-- SOURCE EXTRACT --
Start
The rest of the constraints are the same as in Step 1.

And k[i,j] is defined as:

k[i,j] define= min( 5, 500 * (D[j] - u[i,j]) / D[j]) if u[i,j] < D[j]

k[i,j] define= max(-5, 500 * (D[j] - u[i,j]) / D[j]) otherwise

The resulting R[i,j]'s of matrix R after Step 2 are further processed in Step 3 to yield the new percentage resource allocations.

Step 3: Distribute unassigned cluster resources to idle service classes whose allocations fall below their desired cluster-wide allocation.

We first produce the problems in the AMPL modeling language, then feed it to the AMPL tool, which in turn uses LOQO to solve the constrained optimization problem. That's why all objectives and constraints above are written in AMPL-like style. However, 'abs' does cause trouble in AMPL and LOQO, and some modifications are necessary in order for AMPL and LOQO to solve problems correctly[6][9].

3.2.2 Bank Algorithm

Now we present our bank algorithm, which also computes a NxS matrix R whose R[i,j] gives the new resource allocation for service class j on node i. The advantages of the bank algorithm are, firstly, it is computational much simpler, thus much fast; secondly, it is much more flexible, so we could do different policy tunings in any of the 6 steps of the algorithm, to make the algorithm fit different goals.

Before we explain why we have those two advantages, we introduce a basic version of the bank algorithm (because of its flexibility, we could have many different versions of the algorithm with differently tuned policies in any of the 6 steps).

First, some terminology and primitives used:

Ticket: ticket represents resource rights

Bank account: bank accounts are set up by managers for each service class

Primitives: ticket transfer, ticket inflation/deflation, ticket deposit/withdraw

The ticket resource primitive is similar to that developed by Waldspurger and Weihl in Lottery Scheduling [10]. To be more consistent with the percentage allocation used in cluster reserves algorithm, there are exactly 100 tickets on each node and we compute the ticket allocation out of the 100 for each service class on each node.
End
-- GIVEN EXERCISE A --
From the records, extract the lines beginning at the one containing "You are a computer-use" and ending after the one containing "tap(395, 207)", reproducing each line verbatim.
The resource-allocation excerpt and the records are independent of each other.

-- RECORDED DATA --
Start
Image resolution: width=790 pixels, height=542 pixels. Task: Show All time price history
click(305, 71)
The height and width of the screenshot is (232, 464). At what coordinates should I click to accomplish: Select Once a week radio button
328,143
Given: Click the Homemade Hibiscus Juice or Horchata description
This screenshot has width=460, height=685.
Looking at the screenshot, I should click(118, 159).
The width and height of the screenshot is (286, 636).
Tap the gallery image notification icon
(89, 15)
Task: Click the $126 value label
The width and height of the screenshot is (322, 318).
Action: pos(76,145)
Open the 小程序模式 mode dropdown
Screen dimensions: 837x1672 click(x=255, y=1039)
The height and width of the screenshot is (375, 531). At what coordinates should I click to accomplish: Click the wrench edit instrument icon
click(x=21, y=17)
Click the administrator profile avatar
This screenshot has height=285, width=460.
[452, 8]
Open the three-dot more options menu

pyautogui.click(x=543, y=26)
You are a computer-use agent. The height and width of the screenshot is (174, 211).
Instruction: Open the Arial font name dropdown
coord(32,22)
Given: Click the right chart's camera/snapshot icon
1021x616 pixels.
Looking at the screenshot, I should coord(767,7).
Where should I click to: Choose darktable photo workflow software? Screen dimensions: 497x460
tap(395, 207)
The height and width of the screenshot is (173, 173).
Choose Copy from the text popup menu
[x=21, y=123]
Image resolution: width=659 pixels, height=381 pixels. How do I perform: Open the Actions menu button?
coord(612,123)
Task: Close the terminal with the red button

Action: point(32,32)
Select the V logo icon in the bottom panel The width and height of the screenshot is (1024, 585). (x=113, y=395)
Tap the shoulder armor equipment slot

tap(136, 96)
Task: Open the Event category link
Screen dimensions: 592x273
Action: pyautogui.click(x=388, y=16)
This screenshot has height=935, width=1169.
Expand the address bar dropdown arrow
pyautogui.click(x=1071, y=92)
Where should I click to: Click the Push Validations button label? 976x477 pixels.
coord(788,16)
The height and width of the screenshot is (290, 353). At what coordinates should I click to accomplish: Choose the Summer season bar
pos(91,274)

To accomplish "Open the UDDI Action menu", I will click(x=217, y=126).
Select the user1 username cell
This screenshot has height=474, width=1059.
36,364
End
-- GIVEN EXERCISE B --
Copy the resource-allocation excerpt in full, reproducing every line verbatim.

-- TASK RESULT A --
You are a computer-use agent. The height and width of the screenshot is (174, 211).
Instruction: Open the Arial font name dropdown
coord(32,22)
Given: Click the right chart's camera/snapshot icon
1021x616 pixels.
Looking at the screenshot, I should coord(767,7).
Where should I click to: Choose darktable photo workflow software? Screen dimensions: 497x460
tap(395, 207)

-- TASK RESULT B --
The rest of the constraints are the same as in Step 1.

And k[i,j] is defined as:

k[i,j] define= min( 5, 500 * (D[j] - u[i,j]) / D[j]) if u[i,j] < D[j]

k[i,j] define= max(-5, 500 * (D[j] - u[i,j]) / D[j]) otherwise

The resulting R[i,j]'s of matrix R after Step 2 are further processed in Step 3 to yield the new percentage resource allocations.

Step 3: Distribute unassigned cluster resources to idle service classes whose allocations fall below their desired cluster-wide allocation.

We first produce the problems in the AMPL modeling language, then feed it to the AMPL tool, which in turn uses LOQO to solve the constrained optimization problem. That's why all objectives and constraints above are written in AMPL-like style. However, 'abs' does cause trouble in AMPL and LOQO, and some modifications are necessary in order for AMPL and LOQO to solve problems correctly[6][9].

3.2.2 Bank Algorithm

Now we present our bank algorithm, which also computes a NxS matrix R whose R[i,j] gives the new resource allocation for service class j on node i. The advantages of the bank algorithm are, firstly, it is computational much simpler, thus much fast; secondly, it is much more flexible, so we could do different policy tunings in any of the 6 steps of the algorithm, to make the algorithm fit different goals.

Before we explain why we have those two advantages, we introduce a basic version of the bank algorithm (because of its flexibility, we could have many different versions of the algorithm with differently tuned policies in any of the 6 steps).

First, some terminology and primitives used:

Ticket: ticket represents resource rights

Bank account: bank accounts are set up by managers for each service class

Primitives: ticket transfer, ticket inflation/deflation, ticket deposit/withdraw

The ticket resource primitive is similar to that developed by Waldspurger and Weihl in Lottery Scheduling [10]. To be more consistent with the percentage allocation used in cluster reserves algorithm, there are exactly 100 tickets on each node and we compute the ticket allocation out of the 100 for each service class on each node.